Copy the material below, swapping "yellow cone" for "orange cone" everywhere it occurs and keeping every other character the same.

** begin **

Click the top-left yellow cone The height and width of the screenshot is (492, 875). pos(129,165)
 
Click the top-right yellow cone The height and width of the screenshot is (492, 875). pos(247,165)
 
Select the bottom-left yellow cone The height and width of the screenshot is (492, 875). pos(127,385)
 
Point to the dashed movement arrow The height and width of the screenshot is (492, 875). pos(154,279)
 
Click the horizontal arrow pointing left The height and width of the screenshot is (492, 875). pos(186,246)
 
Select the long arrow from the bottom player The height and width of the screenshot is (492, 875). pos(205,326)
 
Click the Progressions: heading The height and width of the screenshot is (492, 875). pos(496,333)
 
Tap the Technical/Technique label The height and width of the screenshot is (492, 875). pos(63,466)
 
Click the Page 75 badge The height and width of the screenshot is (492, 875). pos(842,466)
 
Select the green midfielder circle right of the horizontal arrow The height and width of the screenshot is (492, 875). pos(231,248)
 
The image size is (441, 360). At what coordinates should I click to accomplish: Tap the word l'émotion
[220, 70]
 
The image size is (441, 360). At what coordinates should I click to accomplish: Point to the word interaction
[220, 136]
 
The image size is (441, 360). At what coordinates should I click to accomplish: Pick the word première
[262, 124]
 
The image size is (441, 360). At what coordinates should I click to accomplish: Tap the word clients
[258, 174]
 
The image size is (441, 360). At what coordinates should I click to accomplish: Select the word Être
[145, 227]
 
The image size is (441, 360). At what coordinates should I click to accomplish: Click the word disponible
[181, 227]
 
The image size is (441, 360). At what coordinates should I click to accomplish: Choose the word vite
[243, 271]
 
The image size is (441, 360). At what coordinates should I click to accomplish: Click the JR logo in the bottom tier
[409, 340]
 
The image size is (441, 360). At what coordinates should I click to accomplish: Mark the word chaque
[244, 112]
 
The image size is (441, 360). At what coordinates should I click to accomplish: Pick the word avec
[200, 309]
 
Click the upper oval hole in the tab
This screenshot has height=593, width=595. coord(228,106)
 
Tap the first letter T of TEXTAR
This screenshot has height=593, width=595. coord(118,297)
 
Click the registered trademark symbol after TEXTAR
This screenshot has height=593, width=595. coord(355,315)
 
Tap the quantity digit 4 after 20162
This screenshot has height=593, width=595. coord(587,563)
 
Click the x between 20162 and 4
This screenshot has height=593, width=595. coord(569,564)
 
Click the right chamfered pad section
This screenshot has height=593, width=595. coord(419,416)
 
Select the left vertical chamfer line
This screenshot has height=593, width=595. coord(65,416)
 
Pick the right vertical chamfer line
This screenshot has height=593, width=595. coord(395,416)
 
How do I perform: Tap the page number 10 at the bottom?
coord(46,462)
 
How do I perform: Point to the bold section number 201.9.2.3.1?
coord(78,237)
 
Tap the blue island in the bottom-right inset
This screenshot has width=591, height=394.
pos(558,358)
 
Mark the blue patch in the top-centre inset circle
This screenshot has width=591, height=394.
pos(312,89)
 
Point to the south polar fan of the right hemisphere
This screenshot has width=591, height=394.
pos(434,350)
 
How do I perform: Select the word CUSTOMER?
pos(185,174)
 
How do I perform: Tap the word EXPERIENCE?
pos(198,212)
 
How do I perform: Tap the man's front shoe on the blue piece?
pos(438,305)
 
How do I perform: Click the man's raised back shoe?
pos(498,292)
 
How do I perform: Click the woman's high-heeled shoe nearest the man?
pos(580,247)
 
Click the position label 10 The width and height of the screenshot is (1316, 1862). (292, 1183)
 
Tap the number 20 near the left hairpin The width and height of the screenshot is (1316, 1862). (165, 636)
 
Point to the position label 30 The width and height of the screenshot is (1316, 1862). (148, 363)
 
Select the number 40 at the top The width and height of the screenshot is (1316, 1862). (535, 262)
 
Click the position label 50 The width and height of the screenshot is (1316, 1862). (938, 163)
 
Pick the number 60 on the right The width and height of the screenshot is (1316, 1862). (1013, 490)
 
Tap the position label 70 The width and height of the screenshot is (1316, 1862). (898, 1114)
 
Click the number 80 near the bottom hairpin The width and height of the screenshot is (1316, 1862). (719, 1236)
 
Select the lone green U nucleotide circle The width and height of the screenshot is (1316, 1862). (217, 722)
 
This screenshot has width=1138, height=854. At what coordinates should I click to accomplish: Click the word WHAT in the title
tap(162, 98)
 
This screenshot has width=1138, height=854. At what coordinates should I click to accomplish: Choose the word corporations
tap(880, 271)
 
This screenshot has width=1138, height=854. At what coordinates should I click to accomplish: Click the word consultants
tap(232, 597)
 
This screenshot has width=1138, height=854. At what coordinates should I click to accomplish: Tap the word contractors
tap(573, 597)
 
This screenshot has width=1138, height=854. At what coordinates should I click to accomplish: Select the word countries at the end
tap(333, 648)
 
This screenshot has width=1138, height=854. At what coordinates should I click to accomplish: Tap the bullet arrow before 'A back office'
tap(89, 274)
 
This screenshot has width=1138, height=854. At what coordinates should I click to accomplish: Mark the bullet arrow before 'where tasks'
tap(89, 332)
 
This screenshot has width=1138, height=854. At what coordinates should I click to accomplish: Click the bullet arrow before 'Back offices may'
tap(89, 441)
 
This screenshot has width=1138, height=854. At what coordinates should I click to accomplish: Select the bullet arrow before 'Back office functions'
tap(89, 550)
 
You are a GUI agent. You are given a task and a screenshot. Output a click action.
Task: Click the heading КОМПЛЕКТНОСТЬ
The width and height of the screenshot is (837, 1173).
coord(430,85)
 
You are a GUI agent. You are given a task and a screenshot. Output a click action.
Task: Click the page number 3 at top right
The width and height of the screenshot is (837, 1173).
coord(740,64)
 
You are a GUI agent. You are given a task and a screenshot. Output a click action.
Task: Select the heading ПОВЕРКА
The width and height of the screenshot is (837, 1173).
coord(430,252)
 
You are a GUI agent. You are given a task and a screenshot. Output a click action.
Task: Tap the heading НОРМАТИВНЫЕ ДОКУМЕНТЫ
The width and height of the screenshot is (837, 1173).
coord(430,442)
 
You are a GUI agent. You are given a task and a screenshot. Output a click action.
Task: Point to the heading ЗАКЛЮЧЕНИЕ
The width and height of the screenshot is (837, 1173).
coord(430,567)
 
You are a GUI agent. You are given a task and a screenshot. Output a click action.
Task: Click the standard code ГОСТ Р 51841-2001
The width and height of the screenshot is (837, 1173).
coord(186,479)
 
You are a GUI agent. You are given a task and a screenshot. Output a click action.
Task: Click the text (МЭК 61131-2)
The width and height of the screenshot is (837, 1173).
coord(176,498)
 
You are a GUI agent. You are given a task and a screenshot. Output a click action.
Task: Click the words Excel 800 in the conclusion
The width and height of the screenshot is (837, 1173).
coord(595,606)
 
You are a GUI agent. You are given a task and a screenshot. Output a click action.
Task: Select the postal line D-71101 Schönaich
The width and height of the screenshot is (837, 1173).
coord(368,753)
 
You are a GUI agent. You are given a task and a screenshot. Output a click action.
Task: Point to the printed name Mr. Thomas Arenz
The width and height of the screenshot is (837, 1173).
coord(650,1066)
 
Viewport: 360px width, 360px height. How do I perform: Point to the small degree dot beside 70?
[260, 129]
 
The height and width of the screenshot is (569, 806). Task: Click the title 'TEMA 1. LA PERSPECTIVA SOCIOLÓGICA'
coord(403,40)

** end **

*Exercise solution*:
Click the top-left orange cone The height and width of the screenshot is (492, 875). pos(129,165)
 
Click the top-right orange cone The height and width of the screenshot is (492, 875). pos(247,165)
 
Select the bottom-left orange cone The height and width of the screenshot is (492, 875). pos(127,385)
 
Point to the dashed movement arrow The height and width of the screenshot is (492, 875). pos(154,279)
 
Click the horizontal arrow pointing left The height and width of the screenshot is (492, 875). pos(186,246)
 
Select the long arrow from the bottom player The height and width of the screenshot is (492, 875). pos(205,326)
 
Click the Progressions: heading The height and width of the screenshot is (492, 875). pos(496,333)
 
Tap the Technical/Technique label The height and width of the screenshot is (492, 875). pos(63,466)
 
Click the Page 75 badge The height and width of the screenshot is (492, 875). pos(842,466)
 
Select the green midfielder circle right of the horizontal arrow The height and width of the screenshot is (492, 875). pos(231,248)
 
The image size is (441, 360). At what coordinates should I click to accomplish: Tap the word l'émotion
[220, 70]
 
The image size is (441, 360). At what coordinates should I click to accomplish: Point to the word interaction
[220, 136]
 
The image size is (441, 360). At what coordinates should I click to accomplish: Pick the word première
[262, 124]
 
The image size is (441, 360). At what coordinates should I click to accomplish: Tap the word clients
[258, 174]
 
The image size is (441, 360). At what coordinates should I click to accomplish: Select the word Être
[145, 227]
 
The image size is (441, 360). At what coordinates should I click to accomplish: Click the word disponible
[181, 227]
 
The image size is (441, 360). At what coordinates should I click to accomplish: Choose the word vite
[243, 271]
 
The image size is (441, 360). At what coordinates should I click to accomplish: Click the JR logo in the bottom tier
[409, 340]
 
The image size is (441, 360). At what coordinates should I click to accomplish: Mark the word chaque
[244, 112]
 
The image size is (441, 360). At what coordinates should I click to accomplish: Pick the word avec
[200, 309]
 
Click the upper oval hole in the tab
This screenshot has height=593, width=595. coord(228,106)
 
Tap the first letter T of TEXTAR
This screenshot has height=593, width=595. coord(118,297)
 
Click the registered trademark symbol after TEXTAR
This screenshot has height=593, width=595. coord(355,315)
 
Tap the quantity digit 4 after 20162
This screenshot has height=593, width=595. coord(587,563)
 
Click the x between 20162 and 4
This screenshot has height=593, width=595. coord(569,564)
 
Click the right chamfered pad section
This screenshot has height=593, width=595. coord(419,416)
 
Select the left vertical chamfer line
This screenshot has height=593, width=595. coord(65,416)
 
Pick the right vertical chamfer line
This screenshot has height=593, width=595. coord(395,416)
 
How do I perform: Tap the page number 10 at the bottom?
coord(46,462)
 
How do I perform: Point to the bold section number 201.9.2.3.1?
coord(78,237)
 
Tap the blue island in the bottom-right inset
This screenshot has width=591, height=394.
pos(558,358)
 
Mark the blue patch in the top-centre inset circle
This screenshot has width=591, height=394.
pos(312,89)
 
Point to the south polar fan of the right hemisphere
This screenshot has width=591, height=394.
pos(434,350)
 
How do I perform: Select the word CUSTOMER?
pos(185,174)
 
How do I perform: Tap the word EXPERIENCE?
pos(198,212)
 
How do I perform: Tap the man's front shoe on the blue piece?
pos(438,305)
 
How do I perform: Click the man's raised back shoe?
pos(498,292)
 
How do I perform: Click the woman's high-heeled shoe nearest the man?
pos(580,247)
 
Click the position label 10 The width and height of the screenshot is (1316, 1862). (292, 1183)
 
Tap the number 20 near the left hairpin The width and height of the screenshot is (1316, 1862). (165, 636)
 
Point to the position label 30 The width and height of the screenshot is (1316, 1862). (148, 363)
 
Select the number 40 at the top The width and height of the screenshot is (1316, 1862). (535, 262)
 
Click the position label 50 The width and height of the screenshot is (1316, 1862). (938, 163)
 
Pick the number 60 on the right The width and height of the screenshot is (1316, 1862). (1013, 490)
 
Tap the position label 70 The width and height of the screenshot is (1316, 1862). (898, 1114)
 
Click the number 80 near the bottom hairpin The width and height of the screenshot is (1316, 1862). (719, 1236)
 
Select the lone green U nucleotide circle The width and height of the screenshot is (1316, 1862). (217, 722)
 
This screenshot has width=1138, height=854. At what coordinates should I click to accomplish: Click the word WHAT in the title
tap(162, 98)
 
This screenshot has width=1138, height=854. At what coordinates should I click to accomplish: Choose the word corporations
tap(880, 271)
 
This screenshot has width=1138, height=854. At what coordinates should I click to accomplish: Click the word consultants
tap(232, 597)
 
This screenshot has width=1138, height=854. At what coordinates should I click to accomplish: Tap the word contractors
tap(573, 597)
 
This screenshot has width=1138, height=854. At what coordinates should I click to accomplish: Select the word countries at the end
tap(333, 648)
 
This screenshot has width=1138, height=854. At what coordinates should I click to accomplish: Tap the bullet arrow before 'A back office'
tap(89, 274)
 
This screenshot has width=1138, height=854. At what coordinates should I click to accomplish: Mark the bullet arrow before 'where tasks'
tap(89, 332)
 
This screenshot has width=1138, height=854. At what coordinates should I click to accomplish: Click the bullet arrow before 'Back offices may'
tap(89, 441)
 
This screenshot has width=1138, height=854. At what coordinates should I click to accomplish: Select the bullet arrow before 'Back office functions'
tap(89, 550)
 
You are a GUI agent. You are given a task and a screenshot. Output a click action.
Task: Click the heading КОМПЛЕКТНОСТЬ
The width and height of the screenshot is (837, 1173).
coord(430,85)
 
You are a GUI agent. You are given a task and a screenshot. Output a click action.
Task: Click the page number 3 at top right
The width and height of the screenshot is (837, 1173).
coord(740,64)
 
You are a GUI agent. You are given a task and a screenshot. Output a click action.
Task: Select the heading ПОВЕРКА
The width and height of the screenshot is (837, 1173).
coord(430,252)
 
You are a GUI agent. You are given a task and a screenshot. Output a click action.
Task: Tap the heading НОРМАТИВНЫЕ ДОКУМЕНТЫ
The width and height of the screenshot is (837, 1173).
coord(430,442)
 
You are a GUI agent. You are given a task and a screenshot. Output a click action.
Task: Point to the heading ЗАКЛЮЧЕНИЕ
The width and height of the screenshot is (837, 1173).
coord(430,567)
 
You are a GUI agent. You are given a task and a screenshot. Output a click action.
Task: Click the standard code ГОСТ Р 51841-2001
The width and height of the screenshot is (837, 1173).
coord(186,479)
 
You are a GUI agent. You are given a task and a screenshot. Output a click action.
Task: Click the text (МЭК 61131-2)
The width and height of the screenshot is (837, 1173).
coord(176,498)
 
You are a GUI agent. You are given a task and a screenshot. Output a click action.
Task: Click the words Excel 800 in the conclusion
The width and height of the screenshot is (837, 1173).
coord(595,606)
 
You are a GUI agent. You are given a task and a screenshot. Output a click action.
Task: Select the postal line D-71101 Schönaich
The width and height of the screenshot is (837, 1173).
coord(368,753)
 
You are a GUI agent. You are given a task and a screenshot. Output a click action.
Task: Point to the printed name Mr. Thomas Arenz
The width and height of the screenshot is (837, 1173).
coord(650,1066)
 
Viewport: 360px width, 360px height. How do I perform: Point to the small degree dot beside 70?
[260, 129]
 
The height and width of the screenshot is (569, 806). Task: Click the title 'TEMA 1. LA PERSPECTIVA SOCIOLÓGICA'
coord(403,40)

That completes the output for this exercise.